As we mark the anniversary of March 13, the date when same-sex marriages were first solemnised in England and Wales back in 2014, it is a moment not for celebration but for sober reflection. What was hailed by progressive elites as a triumph of equality was, in reality, a profound anti-democratic overreach that redefined one of society’s most sacred institutions without the explicit consent of the people. From a conservative perspective, this move was not merely a legal tweak but a deliberate attack on the foundational principles of marriage as the union between a man and a woman. It was opposed by a significant swath of ordinary, decent Britons who harbour no ill will toward homosexuals and are content to let them live their lives as they see fit. Yet, these same people rightly viewed, and continue to view, marriage as the bedrock of stable families, communities, and ultimately, the nation itself. Legalising same-sex marriage represented a “woke” assault on real marriage, engineered to sow division, erode social cohesion, and align with other corrosive forces like unchecked multiculturalism. In the years since, its adverse effects have rippled through society, weakening the very fabric that holds us together.
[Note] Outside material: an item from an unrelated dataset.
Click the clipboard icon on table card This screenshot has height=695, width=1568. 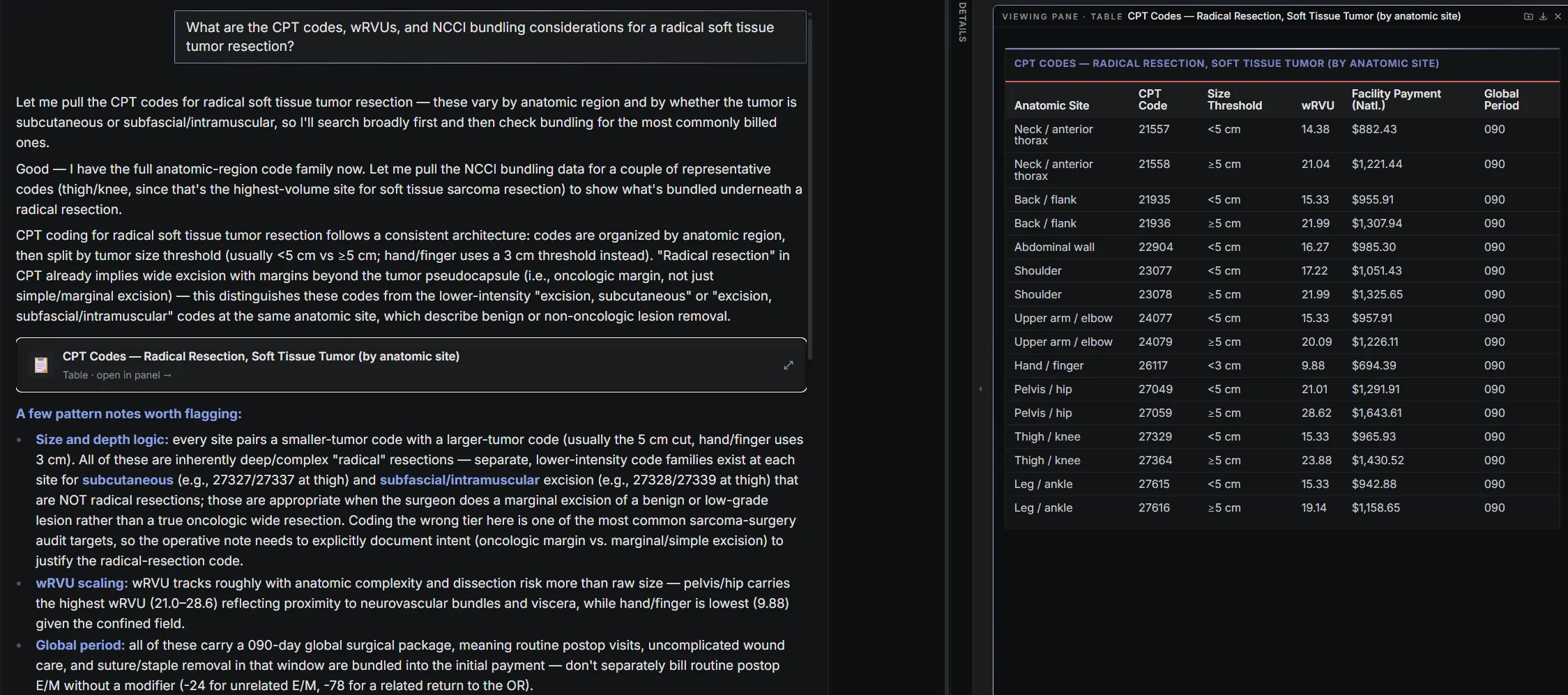click(41, 365)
To understand the anti-democratic nature of this change, we must revisit the process by which it was imposed. The Marriage (Same Sex Couples) Act 2013 was rammed through Parliament under the coalition government led by David Cameron, a self-styled moderniser whose detachment from traditional conservative values was evident. There was no national referendum, no direct mandate from the electorate. Instead, the bill passed the House of Commons with a vote of 400 to 175, but tellingly, Conservative MPs were deeply divided: 127 voted in favour, while 136 opposed it, with others abstaining. This split within the governing party underscored the lack of consensus, yet the legislation proceeded anyway, buoyed by Labour and Liberal Democrat support. In the Lords, it sailed through with minimal resistance, receiving Royal Assent on July 17, 2013. Contrast this with major constitutional shifts like Brexit, where the people were given a say through a referendum, even though the result was more or less ignored. Why was marriage, an institution far older and more fundamental than EU membership, altered without similar democratic scrutiny? The answer lies in the elite capture of the political process. Progressive activists, media outlets, and a vocal minority pushed the agenda, while the silent majority, those ordinary folk in towns and villages across Britain, were sidelined. This was governance by fiat, not by the will of the people, echoing the worst excesses of top-down social engineering.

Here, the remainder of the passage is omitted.